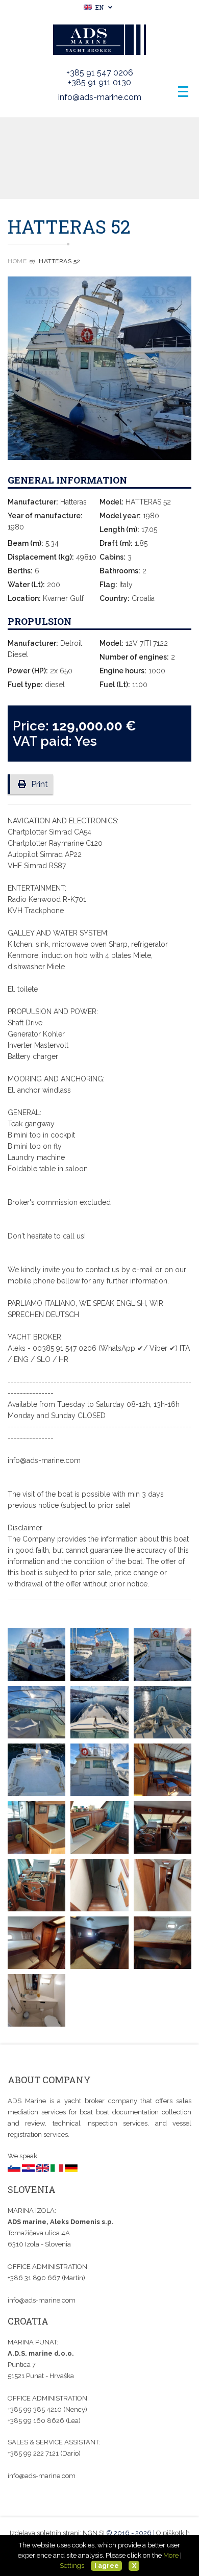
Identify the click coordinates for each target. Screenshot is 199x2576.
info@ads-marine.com (99, 97)
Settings (72, 2565)
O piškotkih (173, 2533)
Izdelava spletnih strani (45, 2533)
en (98, 7)
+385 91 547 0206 (99, 73)
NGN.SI (94, 2533)
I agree (106, 2565)
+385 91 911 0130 (99, 82)
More (171, 2555)
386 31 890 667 (35, 2278)
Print (39, 784)
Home (17, 261)
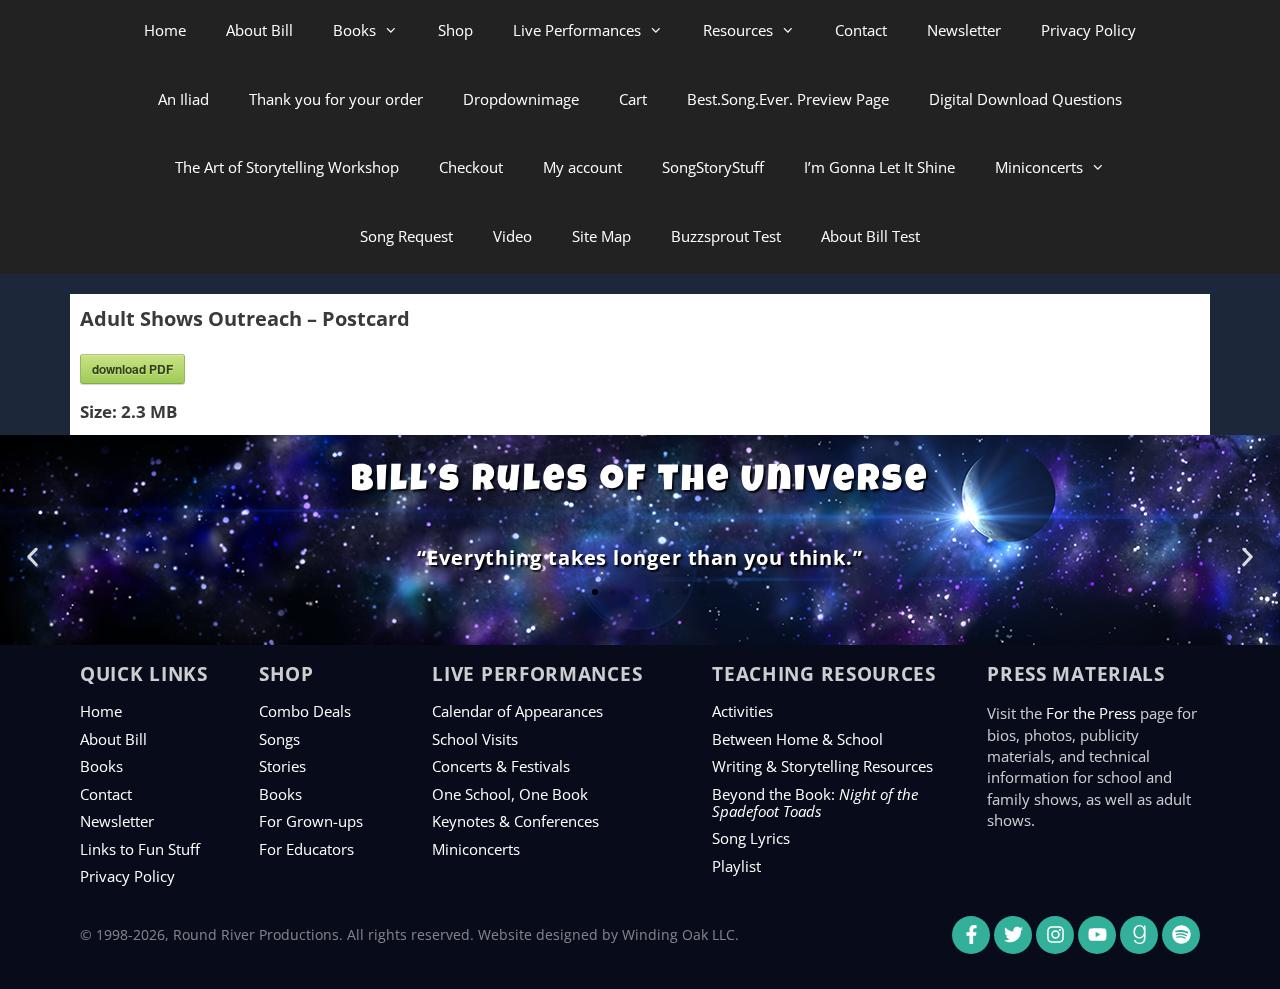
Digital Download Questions (1025, 99)
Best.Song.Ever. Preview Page (788, 99)
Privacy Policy (1088, 30)
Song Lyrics (751, 838)
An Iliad (183, 99)
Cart (633, 99)
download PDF (132, 369)
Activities (742, 711)
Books (354, 30)
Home (165, 30)
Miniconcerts (1039, 167)
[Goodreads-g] (1139, 935)
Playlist (736, 866)
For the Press (1091, 713)
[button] (32, 556)
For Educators (306, 849)
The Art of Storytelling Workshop (287, 167)
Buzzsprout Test (726, 236)
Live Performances (577, 30)
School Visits (475, 739)
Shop (455, 30)
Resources (738, 30)
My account (582, 167)
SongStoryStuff (713, 167)
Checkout (471, 167)
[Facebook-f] (971, 935)
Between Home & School (797, 739)
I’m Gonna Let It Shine (879, 167)
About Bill (259, 30)
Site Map (601, 236)
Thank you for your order (336, 99)
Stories (282, 766)
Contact (861, 30)
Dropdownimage (521, 99)
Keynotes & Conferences (515, 821)
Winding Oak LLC (678, 934)
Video (512, 236)
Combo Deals (305, 711)
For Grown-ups (311, 821)
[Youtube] (1097, 935)
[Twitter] (1013, 935)
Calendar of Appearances (517, 711)
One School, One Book (510, 794)
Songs (279, 739)
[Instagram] (1055, 935)
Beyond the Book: (815, 802)
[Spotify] (1181, 935)
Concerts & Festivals (501, 766)
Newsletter (964, 30)
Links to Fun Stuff (140, 849)
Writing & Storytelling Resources (822, 766)
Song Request (406, 236)
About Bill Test (870, 236)
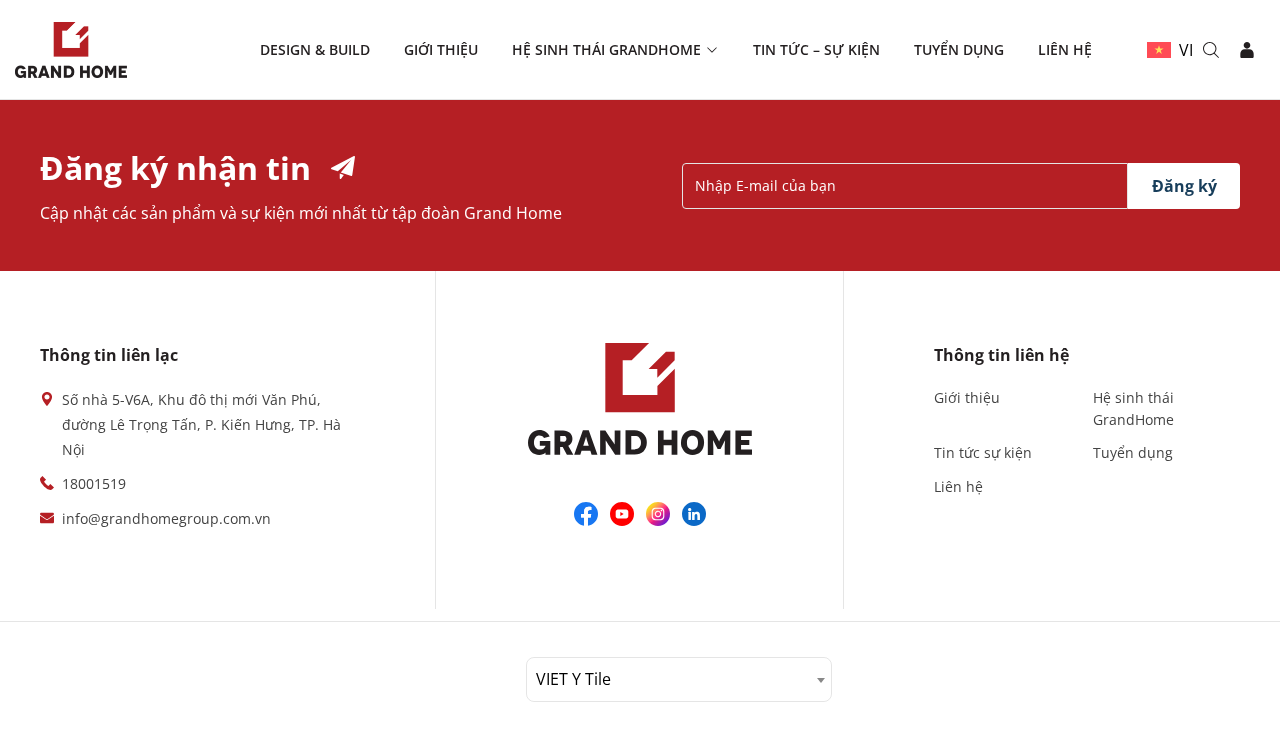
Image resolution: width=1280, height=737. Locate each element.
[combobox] (679, 679)
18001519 (94, 483)
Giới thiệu (441, 49)
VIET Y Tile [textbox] (573, 679)
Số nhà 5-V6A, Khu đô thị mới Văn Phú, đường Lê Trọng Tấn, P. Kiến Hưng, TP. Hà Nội (201, 424)
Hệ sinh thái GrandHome (606, 49)
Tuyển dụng (959, 49)
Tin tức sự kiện (983, 452)
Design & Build (315, 49)
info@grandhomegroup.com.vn (166, 518)
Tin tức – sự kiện (816, 49)
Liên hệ (1065, 49)
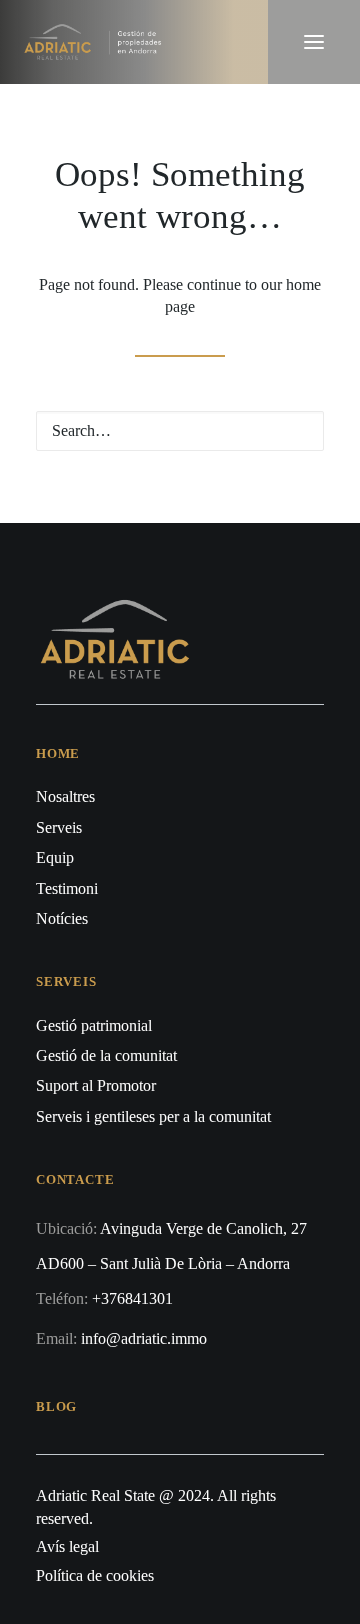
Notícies (62, 918)
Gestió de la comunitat (106, 1055)
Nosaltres (65, 796)
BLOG (56, 1406)
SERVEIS (66, 981)
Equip (55, 857)
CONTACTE (75, 1179)
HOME (58, 753)
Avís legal (67, 1546)
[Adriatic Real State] (97, 42)
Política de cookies (95, 1575)
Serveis (59, 827)
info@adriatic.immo (144, 1338)
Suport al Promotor (96, 1085)
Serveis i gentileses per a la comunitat (153, 1116)
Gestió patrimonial (94, 1025)
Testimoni (67, 888)
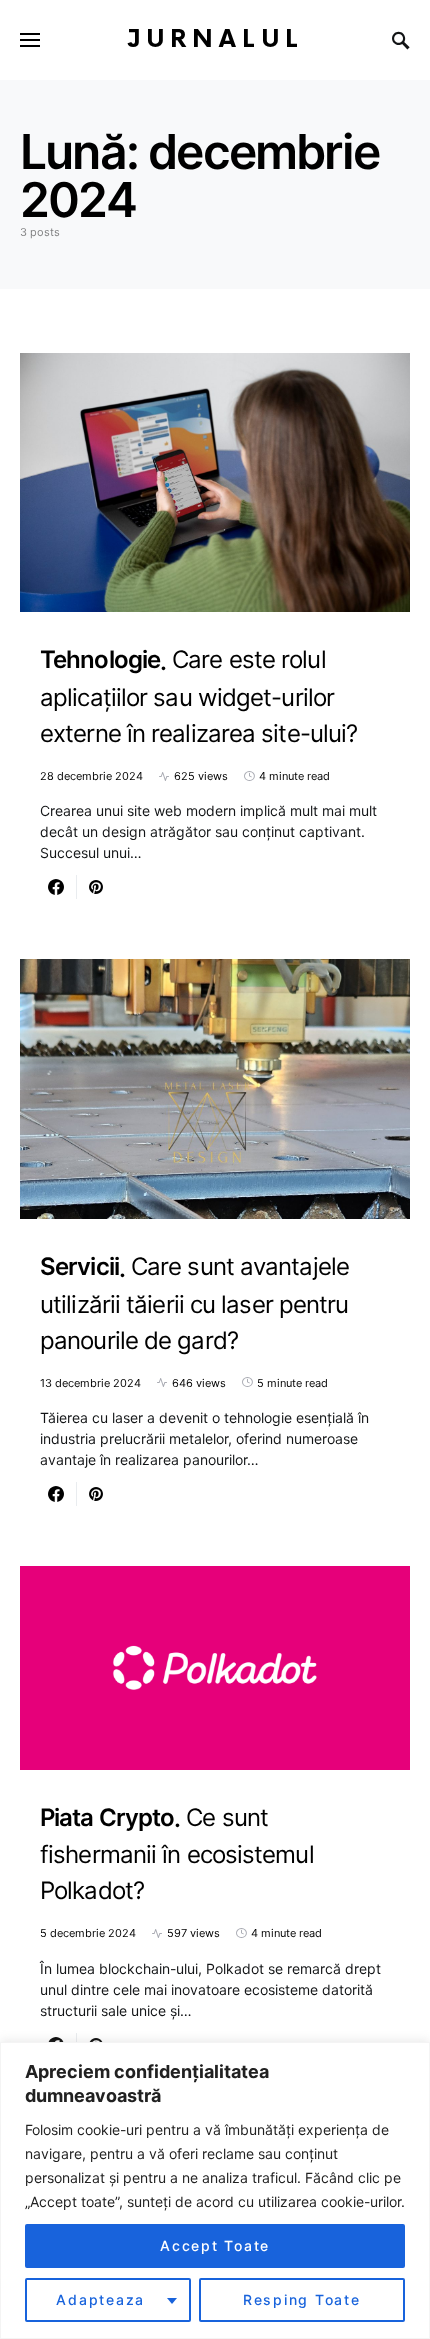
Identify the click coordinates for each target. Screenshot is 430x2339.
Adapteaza (100, 2299)
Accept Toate (215, 2245)
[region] (215, 2190)
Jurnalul (215, 39)
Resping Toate (302, 2299)
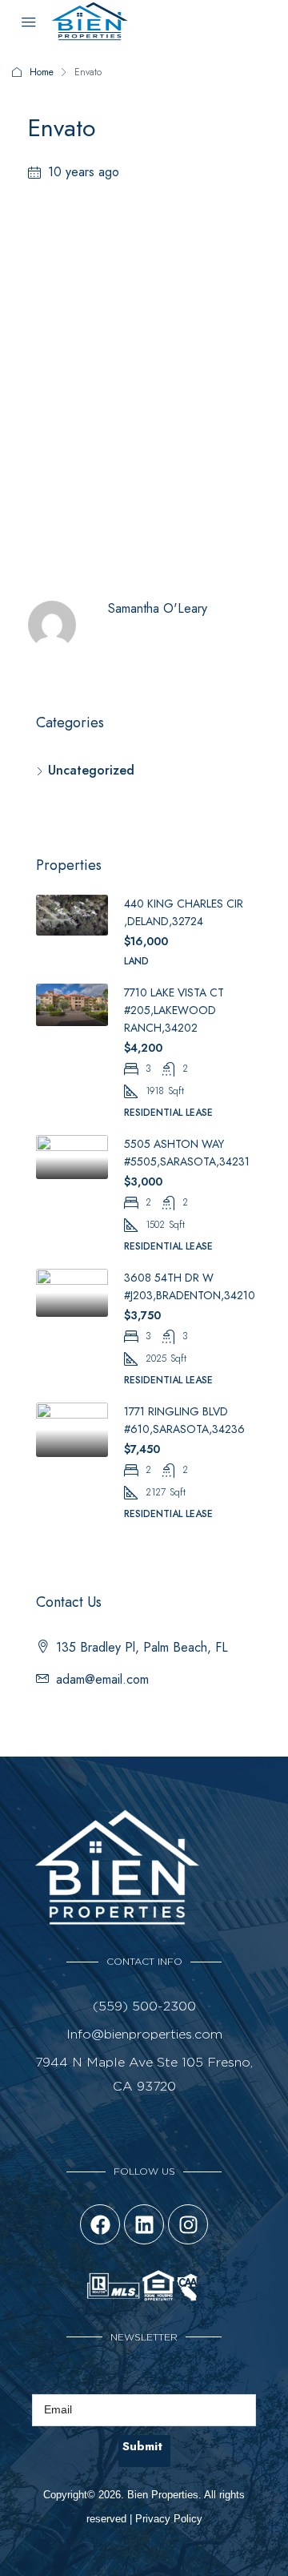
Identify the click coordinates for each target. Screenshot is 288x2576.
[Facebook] (100, 2224)
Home (42, 72)
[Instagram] (188, 2224)
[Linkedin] (144, 2224)
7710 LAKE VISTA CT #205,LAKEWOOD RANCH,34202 (174, 1010)
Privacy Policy (168, 2519)
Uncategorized (91, 770)
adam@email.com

_ _ _ _ _

## WHAT TO PRODUCE
The lines to copy exactly start with the line above that has "Miniconcerts (1039, 167)" and go on through the line that has "Testimoni (67, 888)"; please include both, add nothing else, and omit the pictures.

## WRITTEN REPLY
Miniconcerts (1039, 167)
[Goodreads-g] (1139, 935)
Playlist (736, 866)
For the Press (1091, 713)
[button] (32, 556)
For Educators (306, 849)
The Art of Storytelling Workshop (287, 167)
Buzzsprout Test (726, 236)
Live Performances (577, 30)
School Visits (475, 739)
Shop (455, 30)
Resources (738, 30)
My account (582, 167)
SongStoryStuff (713, 167)
Checkout (471, 167)
[Facebook-f] (971, 935)
Between Home & School (797, 739)
I’m Gonna Let It Shine (879, 167)
About Bill (259, 30)
Site Map (601, 236)
Thank you for your order (336, 99)
Stories (282, 766)
Contact (861, 30)
Dropdownimage (521, 99)
Keynotes & Conferences (515, 821)
Winding Oak LLC (678, 934)
Video (512, 236)
Combo Deals (305, 711)
For Grown-ups (311, 821)
[Youtube] (1097, 935)
[Twitter] (1013, 935)
Calendar of Appearances (517, 711)
One School, One Book (510, 794)
Songs (279, 739)
[Instagram] (1055, 935)
Beyond the Book: (815, 802)
[Spotify] (1181, 935)
Concerts & Festivals (501, 766)
Newsletter (964, 30)
Links to Fun Stuff (140, 849)
Writing & Storytelling Resources (822, 766)
Song Request (406, 236)
About Bill Test (870, 236)
Image resolution: width=1280, height=737. Locate each element.
[combobox] (679, 679)
18001519 (94, 483)
Giới thiệu (441, 49)
VIET Y Tile [textbox] (573, 679)
Số nhà 5-V6A, Khu đô thị mới Văn Phú, đường Lê Trọng Tấn, P. Kiến Hưng, TP. Hà Nội (201, 424)
Hệ sinh thái GrandHome (606, 49)
Tuyển dụng (959, 49)
Tin tức sự kiện (983, 452)
Design & Build (315, 49)
info@grandhomegroup.com.vn (166, 518)
Tin tức – sự kiện (816, 49)
Liên hệ (1065, 49)
Notícies (62, 918)
Gestió de la comunitat (106, 1055)
Nosaltres (65, 796)
BLOG (56, 1406)
SERVEIS (66, 981)
Equip (55, 857)
CONTACTE (75, 1179)
HOME (58, 753)
Avís legal (67, 1546)
[Adriatic Real State] (97, 42)
Política de cookies (95, 1575)
Serveis (59, 827)
info@adriatic.immo (144, 1338)
Suport al Promotor (96, 1085)
Serveis i gentileses per a la comunitat (153, 1116)
Gestió patrimonial (94, 1025)
Testimoni (67, 888)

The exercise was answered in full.